Background: The objective of this study was to demonstrate the use of the Heckman two-step method to assess and correct for bias due to missing health related quality of life (HRQL) surveys in a clinical study of acute coronary syndrome (ACS) patients.
Methods: We analyzed data from 2,733 veterans with a confirmed diagnosis of acute coronary syndromes (ACS), including either acute myocardial infarction or unstable angina. HRQL outcomes were assessed by the Short-Form 36 (SF-36) health status survey which was mailed to all patients who were alive 7 months following ACS discharge. We created multivariable models of 7-month post-ACS physical and mental health status using data only from the 1,660 survey respondents. Then, using the Heckman method, we modeled survey non-response and incorporated this into our initial models to assess and correct for potential bias. We used logistic and ordinary least squares regression to estimate the multivariable selection models.

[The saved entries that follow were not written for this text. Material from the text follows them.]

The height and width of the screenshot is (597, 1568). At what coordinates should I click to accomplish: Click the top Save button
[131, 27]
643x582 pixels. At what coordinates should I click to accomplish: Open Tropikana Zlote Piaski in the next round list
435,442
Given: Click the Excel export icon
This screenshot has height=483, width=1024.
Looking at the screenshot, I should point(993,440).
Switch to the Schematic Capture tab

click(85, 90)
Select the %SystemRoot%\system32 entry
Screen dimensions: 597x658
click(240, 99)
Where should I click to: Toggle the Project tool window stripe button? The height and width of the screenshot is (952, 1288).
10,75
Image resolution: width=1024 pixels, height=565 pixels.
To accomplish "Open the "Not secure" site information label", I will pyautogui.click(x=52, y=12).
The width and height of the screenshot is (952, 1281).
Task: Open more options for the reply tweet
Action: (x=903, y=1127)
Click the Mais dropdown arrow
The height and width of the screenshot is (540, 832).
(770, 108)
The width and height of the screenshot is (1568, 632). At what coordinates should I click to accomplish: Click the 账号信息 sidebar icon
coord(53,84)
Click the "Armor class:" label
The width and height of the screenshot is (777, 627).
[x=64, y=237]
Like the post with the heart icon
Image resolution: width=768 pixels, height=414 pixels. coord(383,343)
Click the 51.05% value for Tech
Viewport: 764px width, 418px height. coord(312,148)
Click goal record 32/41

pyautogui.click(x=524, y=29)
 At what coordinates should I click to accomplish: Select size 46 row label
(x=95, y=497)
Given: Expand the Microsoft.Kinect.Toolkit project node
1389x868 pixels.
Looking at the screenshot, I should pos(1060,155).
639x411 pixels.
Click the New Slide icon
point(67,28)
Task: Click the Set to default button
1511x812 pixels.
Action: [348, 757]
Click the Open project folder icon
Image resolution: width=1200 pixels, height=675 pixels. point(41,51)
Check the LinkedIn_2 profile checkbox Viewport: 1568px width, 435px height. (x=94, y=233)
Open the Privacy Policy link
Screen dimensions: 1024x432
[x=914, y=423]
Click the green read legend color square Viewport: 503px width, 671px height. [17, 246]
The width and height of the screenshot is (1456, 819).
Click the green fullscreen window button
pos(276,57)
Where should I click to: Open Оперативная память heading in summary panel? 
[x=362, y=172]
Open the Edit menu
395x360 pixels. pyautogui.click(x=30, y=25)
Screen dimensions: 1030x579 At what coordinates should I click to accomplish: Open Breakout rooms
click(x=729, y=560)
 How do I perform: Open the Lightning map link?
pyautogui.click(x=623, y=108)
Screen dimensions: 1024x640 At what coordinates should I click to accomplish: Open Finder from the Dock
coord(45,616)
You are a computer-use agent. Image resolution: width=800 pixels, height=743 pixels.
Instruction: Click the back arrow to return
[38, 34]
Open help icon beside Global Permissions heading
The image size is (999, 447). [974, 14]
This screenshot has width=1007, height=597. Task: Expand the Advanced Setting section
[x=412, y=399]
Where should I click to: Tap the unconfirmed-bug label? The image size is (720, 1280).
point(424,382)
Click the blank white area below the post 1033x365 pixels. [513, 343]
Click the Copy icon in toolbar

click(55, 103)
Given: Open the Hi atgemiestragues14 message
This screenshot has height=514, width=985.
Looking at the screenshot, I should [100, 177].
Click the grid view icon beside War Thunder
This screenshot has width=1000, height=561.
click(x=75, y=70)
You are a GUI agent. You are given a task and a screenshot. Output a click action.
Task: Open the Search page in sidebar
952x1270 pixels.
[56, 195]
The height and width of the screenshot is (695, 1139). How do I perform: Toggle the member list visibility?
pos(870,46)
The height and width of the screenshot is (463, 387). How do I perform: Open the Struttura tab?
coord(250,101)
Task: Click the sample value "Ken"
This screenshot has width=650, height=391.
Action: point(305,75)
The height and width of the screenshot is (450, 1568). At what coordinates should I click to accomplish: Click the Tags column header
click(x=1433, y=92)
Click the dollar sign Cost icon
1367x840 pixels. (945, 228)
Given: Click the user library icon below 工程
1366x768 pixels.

Results: We found that our model of 7-month mental health status was biased due to survey non-response, while the model for physical health status was not. A history of alcohol or substance abuse was no longer significantly associated with mental health status after controlling for bias due to non-response. Furthermore, the magnitude of the parameter estimates for several of the other predictor variables in the MCS model changed after accounting for bias due to survey non-response.
Conclusion: Recognition and correction of bias due to survey non-response changed the factors that we concluded were associated with HRQL seven months following hospital admission for ACS as well as the magnitude of some associations. We conclude that the Heckman two-step method may be a valuable tool in the assessment and correction of selection bias in clinical studies of HRQL.